The assumption regarding the polarity of the V_E voltage implies that the net current through the 10Ω resistor must be flowing from left to right. That's the only way a potential drop of the indicated polarity can occur across it.

Current I₃ is defined as flowing through that resistor in that same direction. So its contribution to the net current must be positive. On the other hand, I₂ flows in the opposite direction, so its contribution must be negative. We are talking algebraically here, and NOT about the actual values you happened to calculate for them. Thus, the net current flowing in the assumed direction is I₃ - I₂.

Regarding the part in bold, you are saying the current's direction is always opposite to the direction of the voltage drop?

Thanks

 

[gneill]

Regarding the part in bold, you are saying the current's direction is always opposite to the direction of the voltage drop?

Thanks

Your text or notes should have a description of how potential drop across a resistor occurs in the direction of the current flow. The end of a resistor where the current enters is at a higher potential than the end where it leaves.

 

[influx]

Your text or notes should have a description of how potential drop across a resistor occurs in the direction of the current flow. The end of a resistor where the current enters is at a higher potential than the end where it leaves.

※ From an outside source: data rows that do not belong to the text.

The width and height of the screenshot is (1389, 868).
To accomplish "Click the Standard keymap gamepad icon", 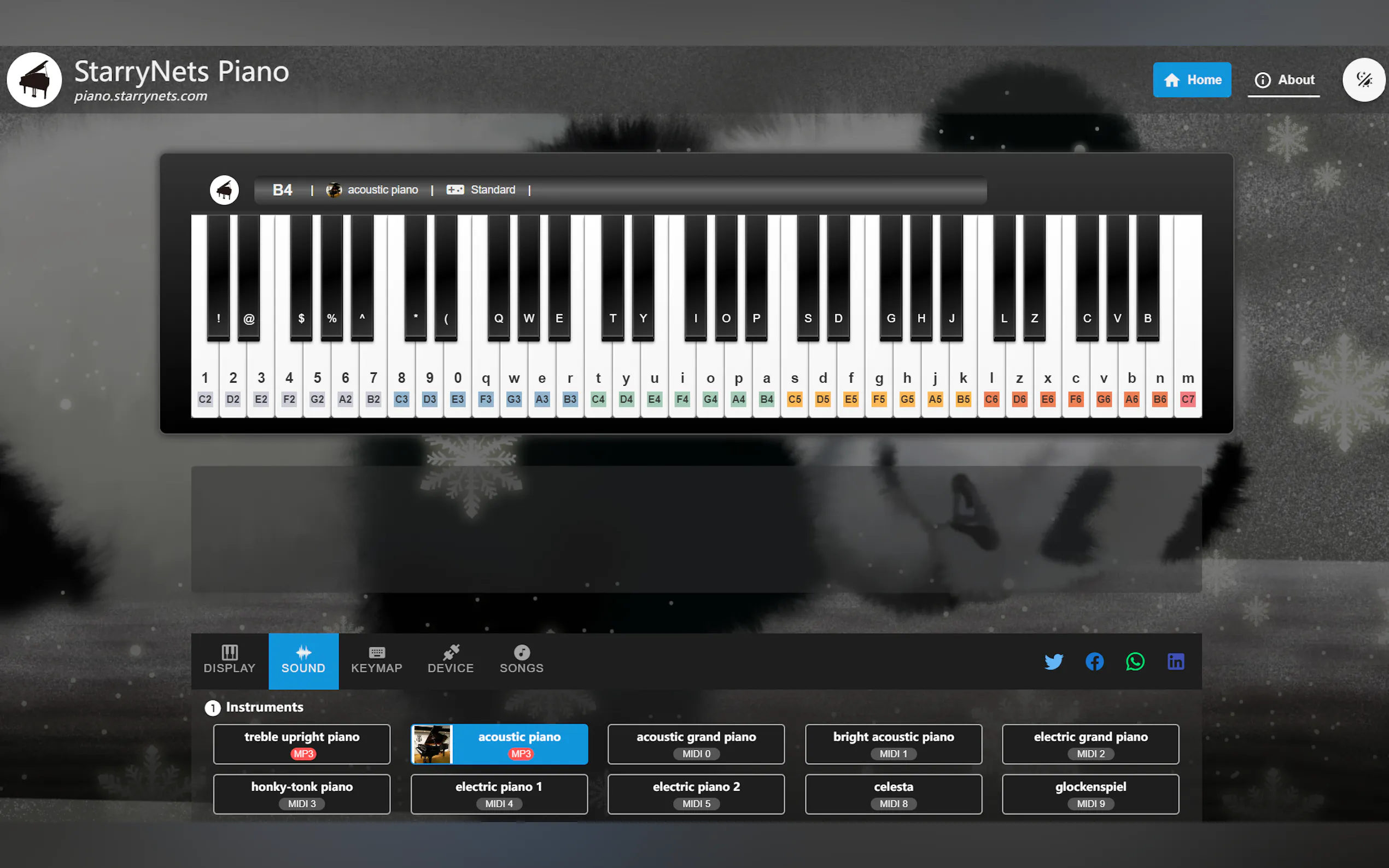I will (455, 190).
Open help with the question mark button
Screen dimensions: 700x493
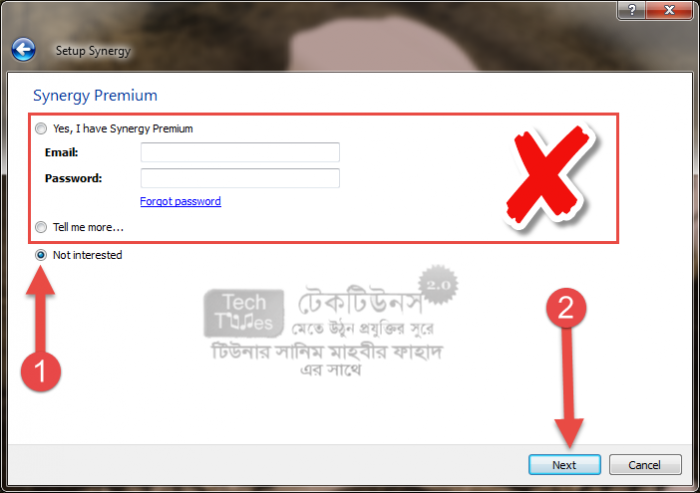point(632,10)
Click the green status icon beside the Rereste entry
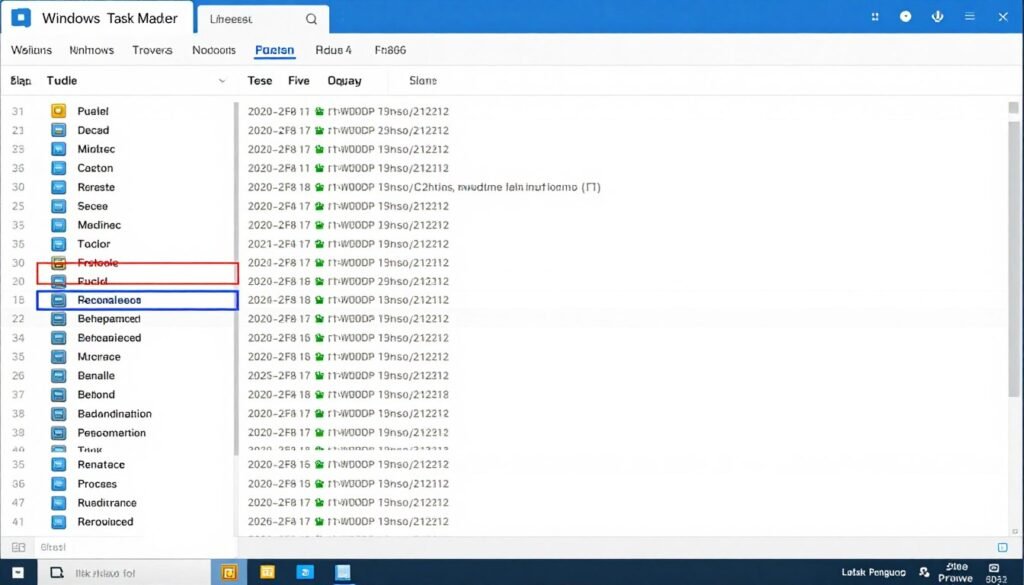 tap(322, 187)
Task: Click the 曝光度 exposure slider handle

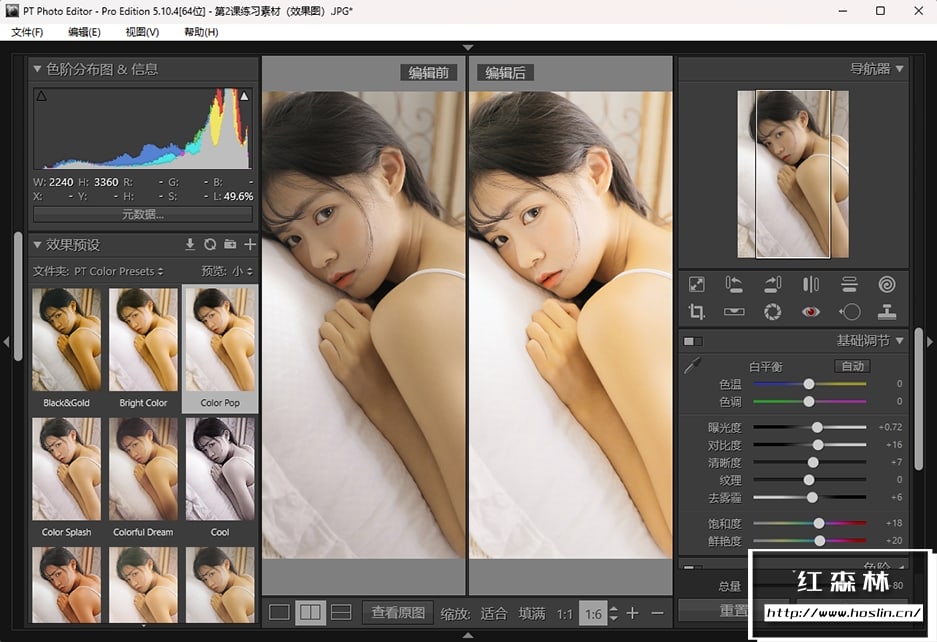Action: pyautogui.click(x=818, y=427)
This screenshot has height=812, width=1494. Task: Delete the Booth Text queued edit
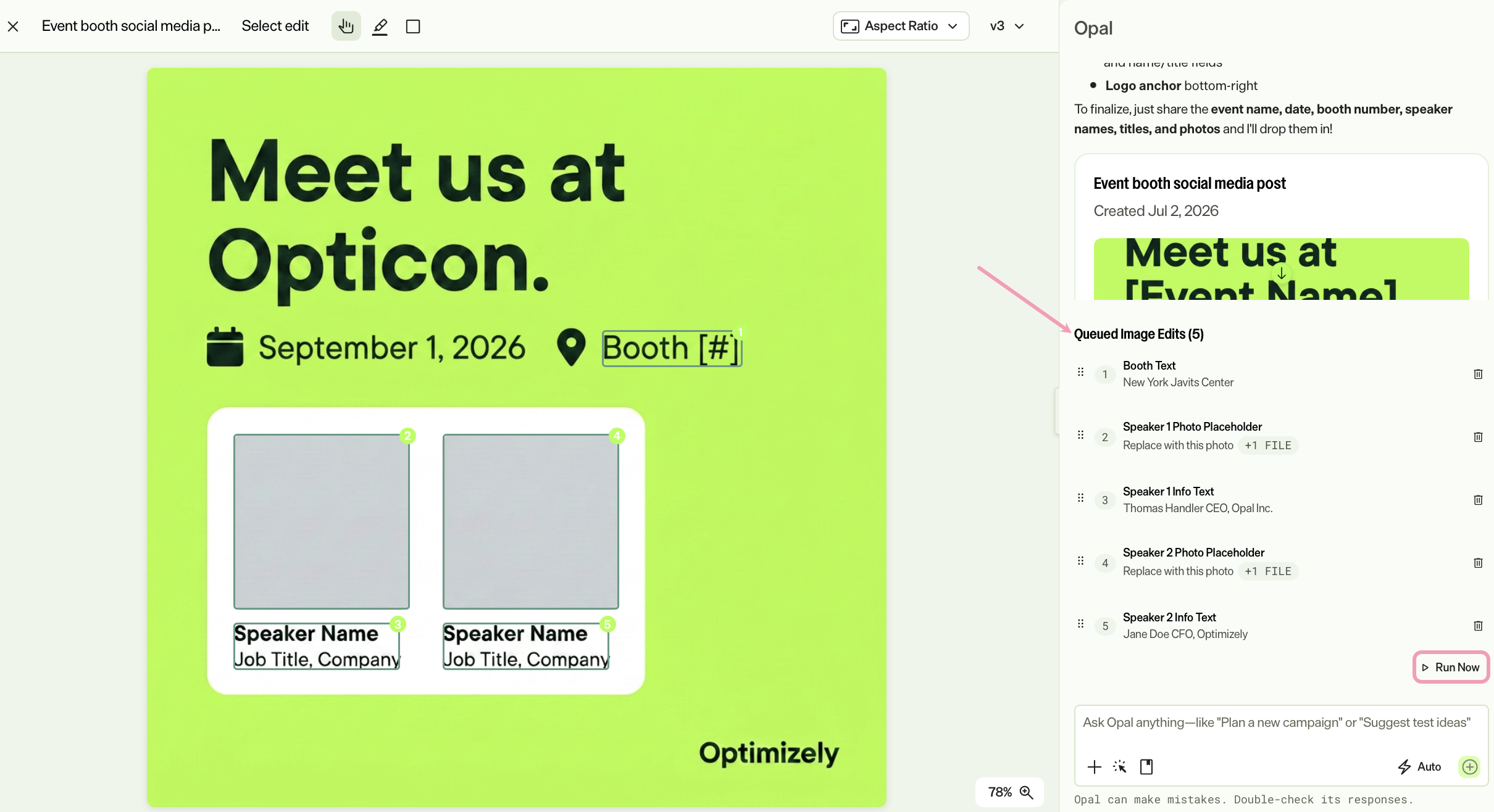click(1478, 374)
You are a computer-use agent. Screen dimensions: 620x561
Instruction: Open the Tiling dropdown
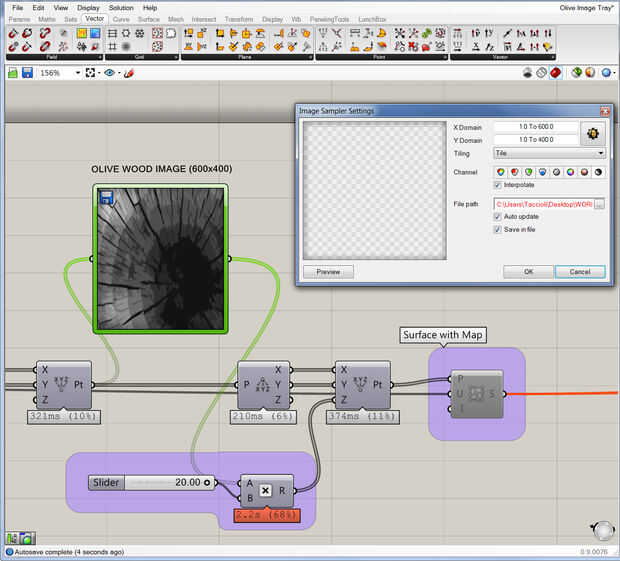coord(549,154)
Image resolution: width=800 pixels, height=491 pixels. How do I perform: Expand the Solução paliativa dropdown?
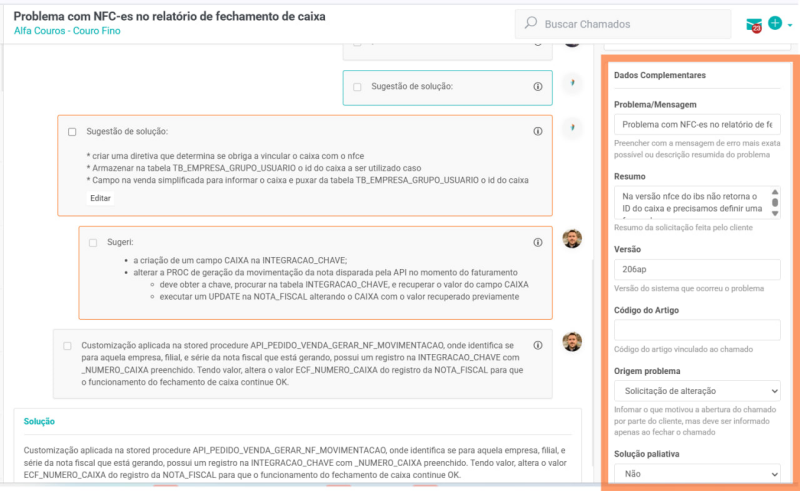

Yeah that is what I thought but that appears to contradict what you said:

The assumption regarding the polarity of the V_E voltage implies that the net current through the 10Ω resistor must be flowing from left to right. That's the only way a potential drop of the indicated polarity can occur across it.

According to the above, the net current is flowing from left to right but the voltage drop is from right to left...

 

[gneill]

 

[influx]

:facepalm:

I finally get it!

The current always flows from positive to negative (left to right or high to low potential). This current flow is in the same direction as I3 and opposite to I2, hence why its I3 - I2!

Thanks a lot for all your help :) !